───── Listed entries ─────

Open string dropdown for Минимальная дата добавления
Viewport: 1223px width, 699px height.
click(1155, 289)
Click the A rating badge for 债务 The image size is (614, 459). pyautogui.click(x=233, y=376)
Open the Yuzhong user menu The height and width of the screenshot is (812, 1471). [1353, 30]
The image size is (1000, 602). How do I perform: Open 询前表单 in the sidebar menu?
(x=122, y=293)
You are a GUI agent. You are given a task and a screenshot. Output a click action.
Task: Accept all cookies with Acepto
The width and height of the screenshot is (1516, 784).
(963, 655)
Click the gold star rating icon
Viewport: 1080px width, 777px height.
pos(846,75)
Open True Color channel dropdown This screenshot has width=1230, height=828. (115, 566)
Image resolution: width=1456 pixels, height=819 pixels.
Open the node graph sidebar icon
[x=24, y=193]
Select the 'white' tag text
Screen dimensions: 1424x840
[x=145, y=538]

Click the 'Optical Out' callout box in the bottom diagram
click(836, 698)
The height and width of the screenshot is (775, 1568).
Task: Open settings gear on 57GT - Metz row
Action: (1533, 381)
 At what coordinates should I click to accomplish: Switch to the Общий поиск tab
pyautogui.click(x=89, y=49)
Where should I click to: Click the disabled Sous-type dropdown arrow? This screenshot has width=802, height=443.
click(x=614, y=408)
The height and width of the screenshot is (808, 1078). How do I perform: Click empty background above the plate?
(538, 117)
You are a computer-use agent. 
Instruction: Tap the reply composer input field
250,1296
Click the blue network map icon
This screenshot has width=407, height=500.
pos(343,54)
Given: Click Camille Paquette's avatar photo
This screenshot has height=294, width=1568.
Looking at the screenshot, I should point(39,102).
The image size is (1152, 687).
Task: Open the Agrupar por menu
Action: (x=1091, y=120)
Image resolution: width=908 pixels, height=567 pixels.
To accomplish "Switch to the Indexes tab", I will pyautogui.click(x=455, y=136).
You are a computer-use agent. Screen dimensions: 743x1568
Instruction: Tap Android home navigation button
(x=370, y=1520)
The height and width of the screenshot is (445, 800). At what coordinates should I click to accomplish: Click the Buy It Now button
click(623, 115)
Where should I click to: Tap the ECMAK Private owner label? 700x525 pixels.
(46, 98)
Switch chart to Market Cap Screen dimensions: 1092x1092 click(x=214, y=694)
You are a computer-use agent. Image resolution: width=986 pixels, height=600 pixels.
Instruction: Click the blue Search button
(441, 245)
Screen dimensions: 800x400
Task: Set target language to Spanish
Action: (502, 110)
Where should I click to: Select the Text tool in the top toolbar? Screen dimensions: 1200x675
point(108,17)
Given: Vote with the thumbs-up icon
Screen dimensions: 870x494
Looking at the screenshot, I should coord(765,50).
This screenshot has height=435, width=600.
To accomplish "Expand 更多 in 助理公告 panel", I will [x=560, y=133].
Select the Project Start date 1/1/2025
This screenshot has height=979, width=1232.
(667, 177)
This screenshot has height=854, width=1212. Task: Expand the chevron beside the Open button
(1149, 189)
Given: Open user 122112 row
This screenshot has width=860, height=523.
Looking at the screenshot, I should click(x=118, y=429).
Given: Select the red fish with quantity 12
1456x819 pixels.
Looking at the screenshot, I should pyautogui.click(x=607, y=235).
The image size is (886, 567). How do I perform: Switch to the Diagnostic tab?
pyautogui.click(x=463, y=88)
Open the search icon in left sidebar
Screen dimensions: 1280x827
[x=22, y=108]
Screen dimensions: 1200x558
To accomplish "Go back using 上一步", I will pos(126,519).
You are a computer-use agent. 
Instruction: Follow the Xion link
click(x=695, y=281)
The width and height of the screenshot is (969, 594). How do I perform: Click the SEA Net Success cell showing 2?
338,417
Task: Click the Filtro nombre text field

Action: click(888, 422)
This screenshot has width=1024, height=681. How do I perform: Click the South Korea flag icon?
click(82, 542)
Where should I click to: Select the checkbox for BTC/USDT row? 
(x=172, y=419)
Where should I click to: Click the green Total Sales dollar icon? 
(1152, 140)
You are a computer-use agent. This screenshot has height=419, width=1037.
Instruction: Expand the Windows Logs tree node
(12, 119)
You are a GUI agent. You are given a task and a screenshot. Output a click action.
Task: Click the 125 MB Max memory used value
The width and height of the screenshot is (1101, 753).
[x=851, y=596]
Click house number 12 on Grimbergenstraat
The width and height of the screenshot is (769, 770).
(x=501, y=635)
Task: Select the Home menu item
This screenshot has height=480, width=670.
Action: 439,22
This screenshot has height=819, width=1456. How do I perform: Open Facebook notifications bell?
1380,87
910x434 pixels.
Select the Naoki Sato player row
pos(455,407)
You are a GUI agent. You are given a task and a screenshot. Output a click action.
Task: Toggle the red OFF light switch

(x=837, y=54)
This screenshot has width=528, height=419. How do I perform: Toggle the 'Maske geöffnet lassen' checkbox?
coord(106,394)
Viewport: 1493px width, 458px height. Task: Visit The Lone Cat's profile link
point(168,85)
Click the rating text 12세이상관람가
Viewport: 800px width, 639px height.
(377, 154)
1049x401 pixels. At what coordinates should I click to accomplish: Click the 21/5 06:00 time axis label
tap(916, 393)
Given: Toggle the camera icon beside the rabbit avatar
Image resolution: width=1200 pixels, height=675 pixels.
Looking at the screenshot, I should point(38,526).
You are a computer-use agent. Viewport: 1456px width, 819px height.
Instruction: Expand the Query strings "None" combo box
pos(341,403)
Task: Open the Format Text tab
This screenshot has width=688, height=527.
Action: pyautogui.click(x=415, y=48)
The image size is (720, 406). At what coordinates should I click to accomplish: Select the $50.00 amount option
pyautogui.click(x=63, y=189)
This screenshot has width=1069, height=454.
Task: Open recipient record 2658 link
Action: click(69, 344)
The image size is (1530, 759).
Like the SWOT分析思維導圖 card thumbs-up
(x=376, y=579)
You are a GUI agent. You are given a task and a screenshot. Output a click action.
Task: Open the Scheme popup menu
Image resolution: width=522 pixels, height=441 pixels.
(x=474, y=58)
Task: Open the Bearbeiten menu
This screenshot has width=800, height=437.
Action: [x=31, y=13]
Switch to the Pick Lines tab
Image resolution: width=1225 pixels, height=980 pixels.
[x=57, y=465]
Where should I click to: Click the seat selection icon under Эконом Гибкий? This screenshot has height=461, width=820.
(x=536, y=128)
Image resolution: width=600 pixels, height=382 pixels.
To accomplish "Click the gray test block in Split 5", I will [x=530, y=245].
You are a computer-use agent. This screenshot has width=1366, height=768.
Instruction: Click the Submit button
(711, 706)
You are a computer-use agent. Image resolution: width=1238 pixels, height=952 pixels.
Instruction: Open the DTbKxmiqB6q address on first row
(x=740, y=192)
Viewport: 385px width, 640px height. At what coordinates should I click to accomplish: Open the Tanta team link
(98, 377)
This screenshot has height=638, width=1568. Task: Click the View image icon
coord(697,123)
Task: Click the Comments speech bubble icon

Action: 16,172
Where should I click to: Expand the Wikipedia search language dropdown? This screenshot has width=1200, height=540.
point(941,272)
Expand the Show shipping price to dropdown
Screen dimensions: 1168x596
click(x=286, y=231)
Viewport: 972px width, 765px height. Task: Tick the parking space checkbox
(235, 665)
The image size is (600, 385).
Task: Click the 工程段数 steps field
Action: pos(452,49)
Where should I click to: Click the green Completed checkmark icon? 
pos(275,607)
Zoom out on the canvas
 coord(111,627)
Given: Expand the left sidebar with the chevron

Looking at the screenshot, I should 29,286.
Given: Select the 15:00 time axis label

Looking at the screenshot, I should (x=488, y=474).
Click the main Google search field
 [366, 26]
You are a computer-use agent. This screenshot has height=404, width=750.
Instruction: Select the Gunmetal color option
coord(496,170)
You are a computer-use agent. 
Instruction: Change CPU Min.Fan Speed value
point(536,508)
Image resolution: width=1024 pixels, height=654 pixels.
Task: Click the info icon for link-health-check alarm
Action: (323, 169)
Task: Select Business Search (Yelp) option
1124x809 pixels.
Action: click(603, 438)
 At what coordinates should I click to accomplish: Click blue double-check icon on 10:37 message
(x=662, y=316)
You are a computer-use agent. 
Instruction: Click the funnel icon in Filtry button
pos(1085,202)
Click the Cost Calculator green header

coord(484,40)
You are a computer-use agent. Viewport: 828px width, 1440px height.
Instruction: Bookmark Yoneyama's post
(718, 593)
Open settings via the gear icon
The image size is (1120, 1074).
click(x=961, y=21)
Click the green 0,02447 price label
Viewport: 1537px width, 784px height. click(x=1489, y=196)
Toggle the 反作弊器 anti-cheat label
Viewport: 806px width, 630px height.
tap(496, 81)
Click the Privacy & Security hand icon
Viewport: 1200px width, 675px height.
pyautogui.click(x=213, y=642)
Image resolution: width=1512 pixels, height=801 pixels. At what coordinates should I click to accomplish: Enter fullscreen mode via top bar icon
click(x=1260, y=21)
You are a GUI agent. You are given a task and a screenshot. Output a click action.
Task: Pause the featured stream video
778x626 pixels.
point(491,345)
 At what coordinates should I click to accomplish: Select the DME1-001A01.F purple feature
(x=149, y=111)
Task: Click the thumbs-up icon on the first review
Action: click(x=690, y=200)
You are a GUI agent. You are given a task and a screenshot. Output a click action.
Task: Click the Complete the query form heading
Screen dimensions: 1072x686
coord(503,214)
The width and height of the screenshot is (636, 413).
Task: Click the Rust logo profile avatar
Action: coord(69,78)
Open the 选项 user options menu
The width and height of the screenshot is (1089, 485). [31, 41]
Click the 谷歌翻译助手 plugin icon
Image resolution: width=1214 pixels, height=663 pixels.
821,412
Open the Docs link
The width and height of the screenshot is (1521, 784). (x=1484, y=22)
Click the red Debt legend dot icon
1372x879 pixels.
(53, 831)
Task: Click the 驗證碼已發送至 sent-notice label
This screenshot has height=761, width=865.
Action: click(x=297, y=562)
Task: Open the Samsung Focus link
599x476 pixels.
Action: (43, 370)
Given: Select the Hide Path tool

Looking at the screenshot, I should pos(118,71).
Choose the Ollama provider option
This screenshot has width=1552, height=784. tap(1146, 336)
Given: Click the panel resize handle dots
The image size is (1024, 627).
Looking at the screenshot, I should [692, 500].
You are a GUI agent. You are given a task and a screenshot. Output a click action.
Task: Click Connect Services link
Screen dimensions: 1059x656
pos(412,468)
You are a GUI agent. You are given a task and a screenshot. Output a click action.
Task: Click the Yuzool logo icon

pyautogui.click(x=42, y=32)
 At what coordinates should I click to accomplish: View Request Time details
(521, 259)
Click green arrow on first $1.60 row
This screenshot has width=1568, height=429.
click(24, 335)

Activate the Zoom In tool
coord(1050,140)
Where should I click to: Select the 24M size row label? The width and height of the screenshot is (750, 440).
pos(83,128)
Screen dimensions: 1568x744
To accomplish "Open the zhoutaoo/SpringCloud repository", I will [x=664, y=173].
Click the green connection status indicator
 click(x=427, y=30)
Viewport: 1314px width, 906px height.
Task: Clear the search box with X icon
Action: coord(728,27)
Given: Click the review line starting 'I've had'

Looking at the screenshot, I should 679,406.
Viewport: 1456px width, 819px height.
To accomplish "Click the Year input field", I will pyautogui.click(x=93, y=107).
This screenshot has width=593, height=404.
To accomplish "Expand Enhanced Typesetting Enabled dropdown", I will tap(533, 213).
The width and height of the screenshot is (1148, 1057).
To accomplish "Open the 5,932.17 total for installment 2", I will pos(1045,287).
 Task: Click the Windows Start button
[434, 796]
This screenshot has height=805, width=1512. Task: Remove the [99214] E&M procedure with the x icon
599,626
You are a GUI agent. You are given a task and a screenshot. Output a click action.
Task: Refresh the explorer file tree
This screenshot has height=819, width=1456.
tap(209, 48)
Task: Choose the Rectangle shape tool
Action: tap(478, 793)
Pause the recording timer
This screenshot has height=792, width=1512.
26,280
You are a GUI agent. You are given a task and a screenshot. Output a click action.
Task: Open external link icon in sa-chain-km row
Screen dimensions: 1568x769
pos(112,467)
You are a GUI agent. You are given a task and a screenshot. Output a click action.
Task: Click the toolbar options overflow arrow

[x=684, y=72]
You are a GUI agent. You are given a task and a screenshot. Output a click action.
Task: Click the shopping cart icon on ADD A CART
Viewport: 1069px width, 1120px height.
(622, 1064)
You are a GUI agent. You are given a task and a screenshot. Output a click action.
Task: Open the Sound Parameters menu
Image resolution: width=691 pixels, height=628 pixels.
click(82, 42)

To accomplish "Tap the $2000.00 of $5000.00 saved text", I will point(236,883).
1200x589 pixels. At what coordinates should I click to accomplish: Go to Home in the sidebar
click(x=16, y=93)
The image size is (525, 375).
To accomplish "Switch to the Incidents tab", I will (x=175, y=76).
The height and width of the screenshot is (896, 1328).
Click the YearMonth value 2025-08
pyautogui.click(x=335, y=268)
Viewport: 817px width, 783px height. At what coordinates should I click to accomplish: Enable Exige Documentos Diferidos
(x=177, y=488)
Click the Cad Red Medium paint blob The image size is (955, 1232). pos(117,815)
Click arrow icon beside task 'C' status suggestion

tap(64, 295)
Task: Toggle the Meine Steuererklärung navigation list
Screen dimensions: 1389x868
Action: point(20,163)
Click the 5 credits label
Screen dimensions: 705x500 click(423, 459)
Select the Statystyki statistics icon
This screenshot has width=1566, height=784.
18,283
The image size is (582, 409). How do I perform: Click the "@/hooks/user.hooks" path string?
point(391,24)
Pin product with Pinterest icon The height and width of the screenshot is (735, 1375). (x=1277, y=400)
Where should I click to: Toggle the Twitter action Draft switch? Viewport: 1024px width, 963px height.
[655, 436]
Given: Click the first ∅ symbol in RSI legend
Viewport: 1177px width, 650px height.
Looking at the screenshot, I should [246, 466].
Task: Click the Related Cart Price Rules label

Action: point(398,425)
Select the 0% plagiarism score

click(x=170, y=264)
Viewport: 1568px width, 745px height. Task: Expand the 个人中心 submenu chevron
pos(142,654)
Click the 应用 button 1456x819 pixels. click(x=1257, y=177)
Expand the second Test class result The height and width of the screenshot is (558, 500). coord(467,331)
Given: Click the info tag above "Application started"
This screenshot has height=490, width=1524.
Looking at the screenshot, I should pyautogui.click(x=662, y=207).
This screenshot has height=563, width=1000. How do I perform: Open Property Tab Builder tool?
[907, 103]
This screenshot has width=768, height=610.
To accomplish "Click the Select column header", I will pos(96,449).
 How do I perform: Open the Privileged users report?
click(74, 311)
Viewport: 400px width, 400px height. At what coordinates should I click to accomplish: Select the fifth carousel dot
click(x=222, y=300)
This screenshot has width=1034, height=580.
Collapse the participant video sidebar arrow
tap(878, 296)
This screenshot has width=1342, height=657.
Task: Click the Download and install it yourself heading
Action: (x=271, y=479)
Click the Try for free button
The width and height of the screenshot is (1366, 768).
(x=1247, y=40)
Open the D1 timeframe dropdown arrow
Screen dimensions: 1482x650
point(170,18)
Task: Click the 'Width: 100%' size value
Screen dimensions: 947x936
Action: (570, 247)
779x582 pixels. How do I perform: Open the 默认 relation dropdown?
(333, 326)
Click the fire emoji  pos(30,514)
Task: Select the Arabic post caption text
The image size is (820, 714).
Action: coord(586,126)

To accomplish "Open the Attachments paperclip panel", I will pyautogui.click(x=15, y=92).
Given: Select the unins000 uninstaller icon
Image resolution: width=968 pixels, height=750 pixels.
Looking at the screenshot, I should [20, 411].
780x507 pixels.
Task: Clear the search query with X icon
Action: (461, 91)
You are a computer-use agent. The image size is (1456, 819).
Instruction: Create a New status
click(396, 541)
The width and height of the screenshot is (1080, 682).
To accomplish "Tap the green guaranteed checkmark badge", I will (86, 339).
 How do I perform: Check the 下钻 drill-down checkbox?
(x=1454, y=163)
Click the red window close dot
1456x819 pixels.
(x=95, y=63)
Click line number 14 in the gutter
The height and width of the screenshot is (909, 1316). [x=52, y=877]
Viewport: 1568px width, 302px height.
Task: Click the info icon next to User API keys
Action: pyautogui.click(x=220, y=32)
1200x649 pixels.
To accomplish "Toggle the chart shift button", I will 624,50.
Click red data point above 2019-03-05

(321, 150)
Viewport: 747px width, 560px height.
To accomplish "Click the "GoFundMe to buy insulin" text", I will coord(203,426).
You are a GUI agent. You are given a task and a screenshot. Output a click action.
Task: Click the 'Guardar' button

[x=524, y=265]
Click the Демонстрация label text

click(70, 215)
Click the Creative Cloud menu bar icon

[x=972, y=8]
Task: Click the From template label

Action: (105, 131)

─────

→ Exercise instructions
Copy the rows above verbatim, from the line containing "How do I perform: Open the Privileged" through the line containing "click(396, 541)", with both of those lines included.

→ Solution to this exercise
 How do I perform: Open the Privileged users report?
click(74, 311)
Viewport: 400px width, 400px height. At what coordinates should I click to accomplish: Select the fifth carousel dot
click(x=222, y=300)
This screenshot has width=1034, height=580.
Collapse the participant video sidebar arrow
tap(878, 296)
This screenshot has width=1342, height=657.
Task: Click the Download and install it yourself heading
Action: (x=271, y=479)
Click the Try for free button
The width and height of the screenshot is (1366, 768).
(x=1247, y=40)
Open the D1 timeframe dropdown arrow
Screen dimensions: 1482x650
point(170,18)
Task: Click the 'Width: 100%' size value
Screen dimensions: 947x936
Action: (570, 247)
779x582 pixels. How do I perform: Open the 默认 relation dropdown?
(333, 326)
Click the fire emoji  pos(30,514)
Task: Select the Arabic post caption text
The image size is (820, 714).
Action: coord(586,126)

To accomplish "Open the Attachments paperclip panel", I will pyautogui.click(x=15, y=92).
Given: Select the unins000 uninstaller icon
Image resolution: width=968 pixels, height=750 pixels.
Looking at the screenshot, I should [20, 411].
780x507 pixels.
Task: Clear the search query with X icon
Action: (461, 91)
You are a computer-use agent. The image size is (1456, 819).
Instruction: Create a New status
click(396, 541)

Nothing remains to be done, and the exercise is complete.